Assigned task:
Retype the data that follows exactly. No pictures belong in the copy.

[[ Exercise materials, beginning ]]

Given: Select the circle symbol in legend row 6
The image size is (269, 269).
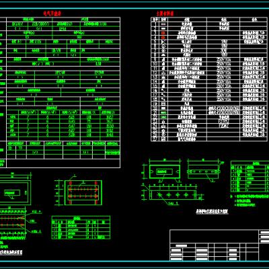Looking at the screenshot, I should click(163, 46).
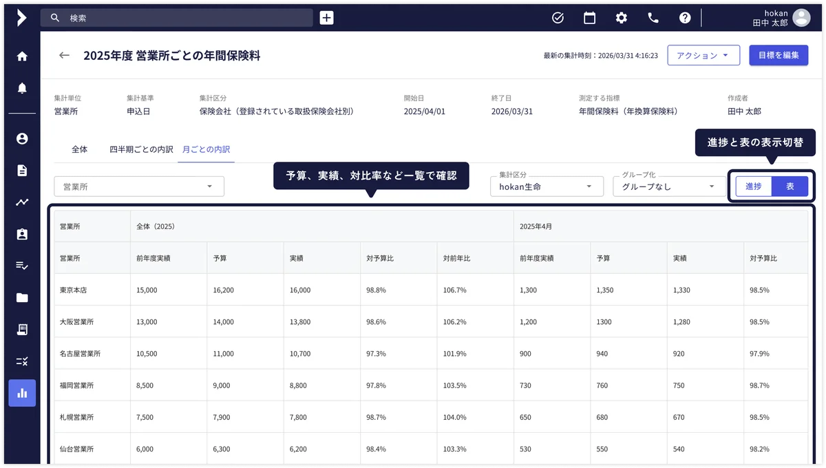Viewport: 826px width, 468px height.
Task: Open the home icon in the sidebar
Action: (x=21, y=56)
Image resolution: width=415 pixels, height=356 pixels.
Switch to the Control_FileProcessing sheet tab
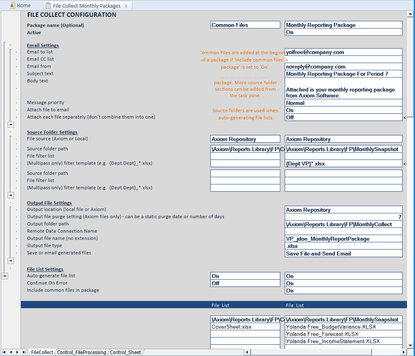click(x=81, y=352)
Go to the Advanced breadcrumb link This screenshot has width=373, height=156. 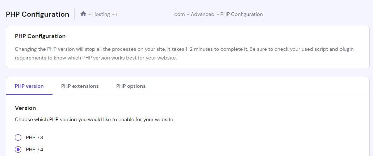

[[ Exercise materials, end ]]

Your response:
Given: Select the circle symbol in legend row 6
The image size is (269, 269).
Looking at the screenshot, I should click(163, 46).
Viewport: 826px width, 468px height.
Task: Open the home icon in the sidebar
Action: (x=21, y=56)
Image resolution: width=415 pixels, height=356 pixels.
Switch to the Control_FileProcessing sheet tab
click(x=81, y=352)
Go to the Advanced breadcrumb link This screenshot has width=373, height=156. 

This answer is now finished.